Key Responsibilities
- Data Collection: Gather publicly available multimodal data (text, image, audio, video) from multiple sources, including websites, podcasts, news, social media, and reports.
- Data Pipeline & Automation Development: Develop automated data collection, processing, and storage pipelines.
- Data Infrastructure: Design and implement scalable system infrastructure that can seamlessly handle big data and robust data pipelines.
- Data Preprocessing: Preprocess and clean datasets by removing noise and ensuring quality.
- Exploratory Data Analysis: Conduct analysis and exploration of collected datasets to uncover insights.
- Data Warehouse and Data Lake Implementation: Establish robust, scalable data storage solutions.
- Collaboration: Partner with data science and machine learning engineering teams to meet the data needs supporting ongoing model development.
- Data Quality Assurance: Ensure the accuracy, consistency, and reliability of data.
- Optimization: Improve data pipeline performance and scalability for fast and efficient data processing.
- Data Security and Compliance: Maintain data security measures and ensure compliance with regulations.
General Qualifications
Bachelor's degree in Data Science, Artificial Intelligence, Software Engineering, or a related field. Master in Python programming language.
Experience and Skills
- Technical Skills:
- Extensive hands-on experience in designing robust data infrastructure and managing large-scale, complex data pipelines.

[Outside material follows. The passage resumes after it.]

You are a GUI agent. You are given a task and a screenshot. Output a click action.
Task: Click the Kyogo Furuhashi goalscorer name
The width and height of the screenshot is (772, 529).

- Proficiency in Robotic Process Automation (RPA) and web scraping techniques for efficient data extraction.
- Proven experience in managing various types of data storage solutions, including databases, data lakes, and data warehouses.
- Strong Python and SQL programming abilities, with familiarity in using Jupyter Notebook, Git, and relevant data engineering libraries such as Pandas and NumPy.
- Solid foundation in data security, privacy, and compliance, ensuring adherence to industry standards and regulations.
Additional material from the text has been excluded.